— BEGIN —

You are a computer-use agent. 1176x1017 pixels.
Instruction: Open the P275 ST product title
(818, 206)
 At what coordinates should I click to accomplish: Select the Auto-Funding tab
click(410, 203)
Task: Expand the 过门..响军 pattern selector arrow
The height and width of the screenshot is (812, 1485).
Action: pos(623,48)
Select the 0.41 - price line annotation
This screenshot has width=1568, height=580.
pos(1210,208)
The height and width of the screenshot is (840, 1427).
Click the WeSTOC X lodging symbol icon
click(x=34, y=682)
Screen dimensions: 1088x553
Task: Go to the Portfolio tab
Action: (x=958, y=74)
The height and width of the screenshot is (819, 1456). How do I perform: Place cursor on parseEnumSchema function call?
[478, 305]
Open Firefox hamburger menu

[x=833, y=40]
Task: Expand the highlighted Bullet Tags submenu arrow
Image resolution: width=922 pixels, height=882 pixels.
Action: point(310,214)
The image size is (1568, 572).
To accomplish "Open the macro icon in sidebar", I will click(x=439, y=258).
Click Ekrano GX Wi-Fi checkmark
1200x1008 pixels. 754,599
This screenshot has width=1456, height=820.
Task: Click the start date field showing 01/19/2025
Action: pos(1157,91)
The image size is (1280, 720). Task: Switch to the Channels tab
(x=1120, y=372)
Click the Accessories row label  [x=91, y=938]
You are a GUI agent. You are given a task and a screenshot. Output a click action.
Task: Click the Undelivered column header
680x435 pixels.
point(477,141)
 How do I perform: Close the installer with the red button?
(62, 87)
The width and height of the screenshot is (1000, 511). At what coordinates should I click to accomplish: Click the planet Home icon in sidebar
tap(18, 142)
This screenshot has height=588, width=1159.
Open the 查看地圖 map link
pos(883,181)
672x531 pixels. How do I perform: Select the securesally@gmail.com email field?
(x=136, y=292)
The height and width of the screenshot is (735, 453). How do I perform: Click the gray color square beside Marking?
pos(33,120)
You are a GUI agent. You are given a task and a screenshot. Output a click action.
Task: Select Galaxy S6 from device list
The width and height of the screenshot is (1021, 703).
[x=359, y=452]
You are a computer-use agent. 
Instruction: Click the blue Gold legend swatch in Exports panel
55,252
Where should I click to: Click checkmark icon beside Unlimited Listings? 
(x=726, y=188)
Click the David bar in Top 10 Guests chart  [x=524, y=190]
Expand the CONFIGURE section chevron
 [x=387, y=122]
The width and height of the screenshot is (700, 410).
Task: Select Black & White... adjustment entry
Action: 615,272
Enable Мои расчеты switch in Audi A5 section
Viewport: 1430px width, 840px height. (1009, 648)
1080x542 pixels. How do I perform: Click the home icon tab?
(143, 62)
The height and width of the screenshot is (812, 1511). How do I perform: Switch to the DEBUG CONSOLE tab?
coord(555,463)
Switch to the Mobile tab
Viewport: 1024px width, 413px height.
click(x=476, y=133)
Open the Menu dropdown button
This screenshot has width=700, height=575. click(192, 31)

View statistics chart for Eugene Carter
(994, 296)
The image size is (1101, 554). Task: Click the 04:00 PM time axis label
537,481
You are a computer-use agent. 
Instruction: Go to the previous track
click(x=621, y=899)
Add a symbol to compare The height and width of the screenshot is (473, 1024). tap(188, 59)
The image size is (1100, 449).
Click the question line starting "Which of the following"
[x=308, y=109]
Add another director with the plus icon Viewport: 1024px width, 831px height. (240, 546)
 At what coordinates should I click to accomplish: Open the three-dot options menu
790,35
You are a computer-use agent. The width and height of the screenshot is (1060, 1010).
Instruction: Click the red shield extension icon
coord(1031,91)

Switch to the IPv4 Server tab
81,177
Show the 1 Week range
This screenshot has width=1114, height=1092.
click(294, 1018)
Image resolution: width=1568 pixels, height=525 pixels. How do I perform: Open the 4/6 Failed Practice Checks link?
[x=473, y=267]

— END —

*Goal*: Reproduce the lines word for word, starting at the one containing "Task: Expand the 过门..响军" and ending at the one containing "(x=136, y=292)", with both of those lines included.

*The result*:
Task: Expand the 过门..响军 pattern selector arrow
The height and width of the screenshot is (812, 1485).
Action: pos(623,48)
Select the 0.41 - price line annotation
This screenshot has width=1568, height=580.
pos(1210,208)
The height and width of the screenshot is (840, 1427).
Click the WeSTOC X lodging symbol icon
click(x=34, y=682)
Screen dimensions: 1088x553
Task: Go to the Portfolio tab
Action: (x=958, y=74)
The height and width of the screenshot is (819, 1456). How do I perform: Place cursor on parseEnumSchema function call?
[478, 305]
Open Firefox hamburger menu

[x=833, y=40]
Task: Expand the highlighted Bullet Tags submenu arrow
Image resolution: width=922 pixels, height=882 pixels.
Action: point(310,214)
The image size is (1568, 572).
To accomplish "Open the macro icon in sidebar", I will click(x=439, y=258).
Click Ekrano GX Wi-Fi checkmark
1200x1008 pixels. 754,599
This screenshot has width=1456, height=820.
Task: Click the start date field showing 01/19/2025
Action: pos(1157,91)
The image size is (1280, 720). Task: Switch to the Channels tab
(x=1120, y=372)
Click the Accessories row label  [x=91, y=938]
You are a GUI agent. You are given a task and a screenshot. Output a click action.
Task: Click the Undelivered column header
680x435 pixels.
point(477,141)
 How do I perform: Close the installer with the red button?
(62, 87)
The width and height of the screenshot is (1000, 511). At what coordinates should I click to accomplish: Click the planet Home icon in sidebar
tap(18, 142)
This screenshot has height=588, width=1159.
Open the 查看地圖 map link
pos(883,181)
672x531 pixels. How do I perform: Select the securesally@gmail.com email field?
(x=136, y=292)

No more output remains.